Timothy Morton offre une entrée décisive pour aborder le travail de Clara Lou Villechaise. Dans ses peintures, le paysage n’est jamais un territoire extérieur à rejoindre. Il apparaît comme une construction mentale, une fiction opératoire par laquelle l’époque tente encore de stabiliser le monde. La nature y est moins une réalité qu’un modèle visuel : une forme d’image régulatrice, produite pour contenir l’incertitude contemporaine. L’artiste, mobilise les codes persistants de la peinture pastorale ;reliefs apaisés, cours d’eau, clairières ouvertes, horizons montagneux. Ces motifs, profondément ancrés dans l’imaginaire occidental, sont rejoués comme des éléments de décor. Ils révèlent la fonction historique du paysage : organiser une vision harmonieuse du monde, produire une nature disponible, lisible, moralement rassurante. Le paysage ne se donne plus comme espace à habiter mais comme surface à regarder, cadrée pour maintenir une distance confortable avec ce qu’elle prétend montrer. Dans ses compositions, les fragments paysagers sont isolés, projetés sur des structures géométriques ou suspendus dans des environnements obscurs, sans ancrage stable.

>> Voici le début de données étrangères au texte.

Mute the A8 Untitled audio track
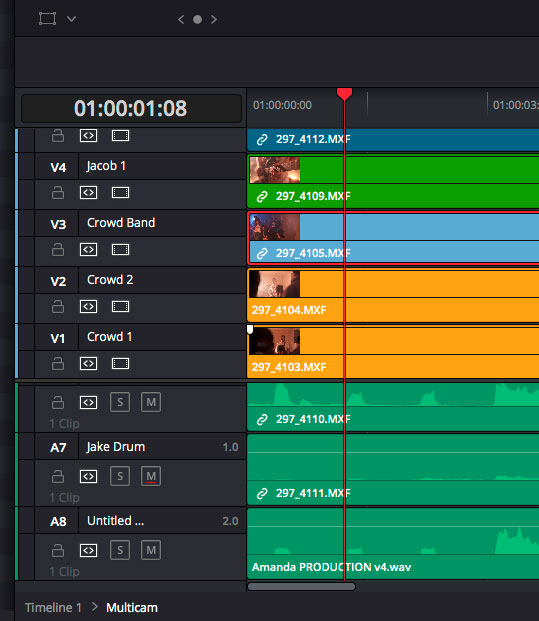 [151, 550]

Ils flottent dans une spatialité indicible, baignés d’une lumière artificielle qui évoque moins l’atmosphère naturelle qu’une irradiation d’écran. Cette dislocation introduit une rupture fondamentale : l’image ne garantit plus l’ accès au réel ; elle fonctionne comme un système autonome, refermé sur ses propres conditions de production. À cet endroit, l’œuvre rejoint les analyses de Jean Baudrillard sur le simulacre : non plus représentation d’un monde préexistant, mais production d’une réalité de substitution. Les paysages de Clara Lou Villechaise ne décrivent pas la nature ; ils en proposent la version synthétique, médiatisée, déjà filtrée par les régimes visuels contemporains. Cependant, cette apparente maîtrise iconographique est continuellement perturbée. Sous la précision des motifs surgissent des matières instables : nappes huileuses, coulures épaisses, viscosités incertaines. Elles évoquent à la fois des résidus industriels, des flux pétrochimiques, des substances organiques en transformation. Ces présences ne se contentent pas d’altérer la surface ; elles la travaillent de l’intérieur, la rendent poreuse. Le paysage, conçu comme espace de projection stabilisé, se trouve alors envahi par ce qu’il cherchait à exclure.